I’m ashamed to admit that Baby Loss Awareness Week was not something I had ever been aware of before but it quickly became at the forefront of our minds this year. To launch the week, an incredible documentary titled “Child of Mine”, directed by Katie Rice for Channel 4, had its premier screening at the Curzon Soho Cinema in London. I was desperate to go and at the last minute asked poor Fred whose birthday it was that very day if he wouldn’t mind spending it at the cinema potentially in floods of tears with me rather than at the surprise dinner party I had organised for him (sorry to our dear friends who we cancelled on at the last minute – I made some pathetic excuse that I realised a Monday night was a terrible idea to get pals over and that we were overtired from the weekend, please forgive me!)
“Child of Mine” touched us to the core and provided some brilliant insight into what, unknowingly, we were about to embark on – far sooner than we’d hoped for in 2 days post the screening. It is a beautiful, heart wrenchingly honest and raw depiction of 3 INCREDIBLE super human couples going through varying kinds of still birth. It highlighted a terrifying statistic to me – 1 in 200 births in the UK are stillborn. I am sure everybody already knows this so apologies if I am stating the obvious but I actually didn’t know what classified a stillborn until we went through it so I write here a definition only on the basis that either I am quite ignorant or we need to start talking far more openly about such a traumatic event in expectant new parents’ lives:
Stillbirth is typically defined as foetal death at or after 20 weeks of pregnancy. It results in a baby born without signs of life. The term is in contrast to miscarriage which is an early pregnancy loss and live birth where the baby is born alive, even if it dies shortly after. Often the cause is unknown.

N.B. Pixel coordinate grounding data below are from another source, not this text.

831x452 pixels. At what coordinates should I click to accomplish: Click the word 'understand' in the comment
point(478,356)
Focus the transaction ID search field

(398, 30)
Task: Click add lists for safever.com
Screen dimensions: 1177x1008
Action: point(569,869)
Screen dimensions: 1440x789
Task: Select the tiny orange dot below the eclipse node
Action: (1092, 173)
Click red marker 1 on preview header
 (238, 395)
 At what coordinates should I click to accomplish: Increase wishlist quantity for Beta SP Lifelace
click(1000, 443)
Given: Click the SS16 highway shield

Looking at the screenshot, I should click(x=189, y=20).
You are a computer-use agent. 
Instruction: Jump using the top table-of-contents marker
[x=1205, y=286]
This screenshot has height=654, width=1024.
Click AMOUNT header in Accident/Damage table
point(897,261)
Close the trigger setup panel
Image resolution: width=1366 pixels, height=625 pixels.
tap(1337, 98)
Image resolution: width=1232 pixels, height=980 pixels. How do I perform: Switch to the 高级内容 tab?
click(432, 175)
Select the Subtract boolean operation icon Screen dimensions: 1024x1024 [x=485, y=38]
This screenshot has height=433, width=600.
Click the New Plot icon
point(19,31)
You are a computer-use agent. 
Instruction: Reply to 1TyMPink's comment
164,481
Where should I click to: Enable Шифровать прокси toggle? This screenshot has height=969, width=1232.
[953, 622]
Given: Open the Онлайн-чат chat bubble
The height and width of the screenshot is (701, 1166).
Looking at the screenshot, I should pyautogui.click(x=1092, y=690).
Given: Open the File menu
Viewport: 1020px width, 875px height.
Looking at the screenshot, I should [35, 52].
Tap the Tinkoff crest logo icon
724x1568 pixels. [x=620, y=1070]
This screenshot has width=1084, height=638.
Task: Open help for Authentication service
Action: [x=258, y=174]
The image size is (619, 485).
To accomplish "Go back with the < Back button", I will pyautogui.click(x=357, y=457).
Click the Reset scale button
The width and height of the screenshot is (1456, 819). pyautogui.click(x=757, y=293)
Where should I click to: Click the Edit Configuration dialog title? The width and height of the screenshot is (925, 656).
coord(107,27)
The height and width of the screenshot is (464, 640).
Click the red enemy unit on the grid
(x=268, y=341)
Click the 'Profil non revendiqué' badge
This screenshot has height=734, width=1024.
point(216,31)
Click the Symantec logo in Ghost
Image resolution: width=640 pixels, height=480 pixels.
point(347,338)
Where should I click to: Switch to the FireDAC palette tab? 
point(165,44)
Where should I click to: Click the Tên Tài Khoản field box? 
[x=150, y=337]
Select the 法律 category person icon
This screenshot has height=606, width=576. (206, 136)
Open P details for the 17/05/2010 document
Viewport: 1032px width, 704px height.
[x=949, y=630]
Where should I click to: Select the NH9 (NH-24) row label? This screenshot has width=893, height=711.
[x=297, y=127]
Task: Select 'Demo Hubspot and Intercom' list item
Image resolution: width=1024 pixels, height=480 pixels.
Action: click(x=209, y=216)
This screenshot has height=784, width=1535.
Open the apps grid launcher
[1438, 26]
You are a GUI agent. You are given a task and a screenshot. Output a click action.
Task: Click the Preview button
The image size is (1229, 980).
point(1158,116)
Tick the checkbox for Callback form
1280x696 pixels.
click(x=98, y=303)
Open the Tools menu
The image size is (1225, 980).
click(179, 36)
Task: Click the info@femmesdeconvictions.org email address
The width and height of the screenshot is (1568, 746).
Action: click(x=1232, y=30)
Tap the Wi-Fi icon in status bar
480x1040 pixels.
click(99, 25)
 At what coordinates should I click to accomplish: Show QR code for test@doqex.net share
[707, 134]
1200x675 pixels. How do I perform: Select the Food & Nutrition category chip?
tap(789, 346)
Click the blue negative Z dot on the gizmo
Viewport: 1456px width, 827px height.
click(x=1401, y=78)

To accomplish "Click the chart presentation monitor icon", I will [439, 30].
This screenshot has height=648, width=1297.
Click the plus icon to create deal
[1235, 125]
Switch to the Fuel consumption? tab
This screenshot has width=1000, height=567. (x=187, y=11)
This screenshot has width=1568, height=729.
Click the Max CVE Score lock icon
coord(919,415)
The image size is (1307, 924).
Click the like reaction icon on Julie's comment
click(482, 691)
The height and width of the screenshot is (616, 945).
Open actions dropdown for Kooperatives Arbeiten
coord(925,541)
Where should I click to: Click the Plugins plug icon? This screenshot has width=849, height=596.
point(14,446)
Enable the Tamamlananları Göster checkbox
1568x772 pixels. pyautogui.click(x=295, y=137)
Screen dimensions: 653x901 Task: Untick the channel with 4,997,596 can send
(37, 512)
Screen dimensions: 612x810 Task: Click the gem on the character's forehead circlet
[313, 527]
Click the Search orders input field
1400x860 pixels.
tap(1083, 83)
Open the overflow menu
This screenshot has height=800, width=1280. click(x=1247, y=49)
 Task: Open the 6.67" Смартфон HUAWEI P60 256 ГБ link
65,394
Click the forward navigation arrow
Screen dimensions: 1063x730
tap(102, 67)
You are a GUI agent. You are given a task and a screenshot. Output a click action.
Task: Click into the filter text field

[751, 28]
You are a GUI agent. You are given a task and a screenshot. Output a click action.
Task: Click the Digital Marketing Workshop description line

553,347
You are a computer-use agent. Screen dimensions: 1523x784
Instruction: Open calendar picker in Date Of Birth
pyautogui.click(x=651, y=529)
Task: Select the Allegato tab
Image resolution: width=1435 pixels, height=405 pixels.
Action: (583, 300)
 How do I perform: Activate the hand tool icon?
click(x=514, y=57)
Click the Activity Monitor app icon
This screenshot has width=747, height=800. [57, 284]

Please watch this inspiring, brave, and hugely informative documentary if you feel you are able to. Yes, its terribly sad and we seem as humans to want to shy away from pain. But through pain and suffering comes enormous strength, love and beauty. The overriding emotion I walked out of the cinema with that night was LOVE, not sadness. LOVE, deep in my heart for how incredible human beings truly are – for the couples going through the immense suffering, the consultants, the councillors, the bereavement midwives, the newborns who made it and stillborns who will forever live on in their parents hearts, LOVE conquers all.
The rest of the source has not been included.